Record set:

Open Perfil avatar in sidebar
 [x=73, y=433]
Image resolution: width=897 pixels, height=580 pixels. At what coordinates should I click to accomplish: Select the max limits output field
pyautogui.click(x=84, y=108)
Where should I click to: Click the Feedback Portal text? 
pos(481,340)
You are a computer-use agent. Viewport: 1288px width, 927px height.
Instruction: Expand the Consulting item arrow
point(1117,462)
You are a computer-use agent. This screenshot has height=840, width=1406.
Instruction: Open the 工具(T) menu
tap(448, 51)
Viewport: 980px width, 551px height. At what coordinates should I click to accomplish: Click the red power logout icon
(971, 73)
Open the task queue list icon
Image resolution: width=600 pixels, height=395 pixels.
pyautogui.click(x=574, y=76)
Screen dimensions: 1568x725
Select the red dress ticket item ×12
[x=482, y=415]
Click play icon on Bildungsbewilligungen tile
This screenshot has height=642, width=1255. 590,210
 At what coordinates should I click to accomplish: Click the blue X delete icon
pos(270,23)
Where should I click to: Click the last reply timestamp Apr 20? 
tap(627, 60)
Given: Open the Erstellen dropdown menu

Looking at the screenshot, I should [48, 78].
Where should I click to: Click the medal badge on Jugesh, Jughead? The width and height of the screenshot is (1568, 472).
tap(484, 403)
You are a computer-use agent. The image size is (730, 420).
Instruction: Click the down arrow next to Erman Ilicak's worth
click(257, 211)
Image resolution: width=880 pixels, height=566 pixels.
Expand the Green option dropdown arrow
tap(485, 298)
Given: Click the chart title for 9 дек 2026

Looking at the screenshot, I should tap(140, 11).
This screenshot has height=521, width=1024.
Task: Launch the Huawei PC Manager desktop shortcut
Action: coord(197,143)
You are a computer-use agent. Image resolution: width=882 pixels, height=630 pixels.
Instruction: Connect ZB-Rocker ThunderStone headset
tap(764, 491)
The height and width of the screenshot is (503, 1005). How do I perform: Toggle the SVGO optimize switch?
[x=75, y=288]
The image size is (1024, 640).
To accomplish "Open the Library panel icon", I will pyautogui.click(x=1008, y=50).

Your objective: The first line of the entries above and every line after it, up to and including the line with "You are a computer-use agent. Viewport: 1288px", should be set down exactly.

Answer below:
Open Perfil avatar in sidebar
 [x=73, y=433]
Image resolution: width=897 pixels, height=580 pixels. At what coordinates should I click to accomplish: Select the max limits output field
pyautogui.click(x=84, y=108)
Where should I click to: Click the Feedback Portal text? 
pos(481,340)
You are a computer-use agent. Viewport: 1288px width, 927px height.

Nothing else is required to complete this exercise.